Whether for recreation, research, or commercial work, diving puts humans in a fundamentally hazardous environment. Visibility, pressure effects, and sound distortion limit communication between divers and surface teams, making real-time coordination difficult. Response time is critical in emergencies, and delays can be dangerous.
Diver recall systems are essential safety tools that bridge this communication gap, allowing topside crews to alert divers immediately when conditions change or an emergency arises, necessitating ending the dive or performing another emergency response.
Common Methods
Surface crews can signal divers by banging a dive weight, hammer, or screwdriver against a boat hull or dive ladder. Many divers report that it takes a while to register the recall, even when they expect it.
Surface marker buoy (SMB) tags consist of a carabiner or bolt snap sent down a diver’s line with a note or mini slate attached. Divers feel the tag hit their spool or reel and read the attached message that explains the situation. This method requires a diver to have an SMB deployed and the surface operator to reach the SMB and manipulate the line.
Revving a boat engine is widely considered unreliable and inconsistent as a signal. Divers often can’t distinguish it from normal boat noise, especially during deeper dives or in areas with heavy marine traffic.

Pyrotechnics
A pyrotechnic diver recall system, often referred to as a thunder flash, is a specialized tool that uses controlled underwater detonations to send loud, unmistakable signals to divers. When a thunder flash detonates underwater, it generates an intense shockwave in all directions. The resulting sound and pressure wave travels efficiently through the water, and divers report hearing and feeling the detonation over a range of several hundred feet.

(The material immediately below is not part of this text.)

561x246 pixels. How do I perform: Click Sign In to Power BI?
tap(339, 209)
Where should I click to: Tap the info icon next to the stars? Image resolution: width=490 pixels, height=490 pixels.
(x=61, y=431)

Some are ignited at the surface and then dropped over the side; others are hydrostatically operated and go off once reaching a specific depth. Each type has a disadvantage depending on your dive environment — you may be shallower than a hydrostatic device’s minimum operating depth or have an ignition flame that can injure the operator and spell disaster near oxygen tanks or fuel canisters.
Thunder flashes are no longer common in the dive industry due to several factors. Recreational dive operations avoid them for liability reasons, as they can cause hearing damage, barotrauma, and significant disorientation. Environmentally conscious divers don’t like throwing disposable and nonrecoverable units in the water.
While not suitable for every dive operation, pyrotechnic recall devices are still used in some places when the urgency of recalling divers outweighs the potential risks. They are also the primary method in various specialized dive environments where immediate, unmistakable signals are necessary. Military units, commercial dive operations, and some public safety teams dive in conditions where underwater situational awareness is often compromised, there’s no time to safely deploy other recall methods, and quick reaction capability is critical.


Acoustic
Acoustic diver recall systems use sound waves to transmit signals from the surface to divers underwater, allowing vessels and crew to promptly alert or recall divers to the surface. An underwater speaker attached to a cable dangles in the water at an optimized depth to transmit sound. An operator at the surface can transmit different tone patterns, siren alerts, and prerecorded messages, play music, or speak into a microphone to send direct voice commands and warnings to divers.
Transmissions are loud enough that a hooded diver at several hundred feet can detect them. Divers do not need special electronic equipment to hear acoustic recall systems — the sound travels in all directions and is detectable by the naked ear.
The physical environment — such as bottom topography and composition, physical structures, and currents — can significantly affect an acoustic device’s performance. The projection range and message comprehension can be greatly reduced, so operators should account for background noise and seek to minimize it as much as possible.
Divers often report that exhalation noise often hampers finding the source of a sudden waterborne sound. When using recorded voice transmissions or speaking live to divers underwater, a siren or alert tone before the message can help get the divers’ attention and prepare them for the stated message.
Extensive testing of acoustic recall systems also shows that repetition of clear, short phrases contributes to high intelligibility. Divers may misinterpret vague single-word commands or other complex messages if the specific directions are unclear.
It’s important for divers to observe a safety perimeter from the speaker as outlined in the unit’s operating manual. The dive operator should communicate this safe zone during the predive briefing. While these systems don’t cause anywhere near the physical discomfort level of a thunder flash or submarine sonar ping, these high-powered underwater audio transmission devices can cause permanent hearing loss or physiological damage if used inappropriately.
Conclusion
Diver recall systems allow dive operators to alert or recall divers in an emergency, but they do not eliminate the potential hazards inherent in diving or lessen the need for a thorough emergency action plan. It’s necessary to understand your recall system’s benefits and limitations and recognize if the dive plan includes elements that limit the capacity to quickly recall divers, such as decompression obligations or drift diving. Divers must be briefed in advance on what primary and secondary systems are in use and how to respond when a recall device is activated.
Misidentifying or ignoring the recall signal can lead to confusion and compromise safety. If you have to respond to a recall, use your safe ascent rate and complete any decompression obligations before surfacing.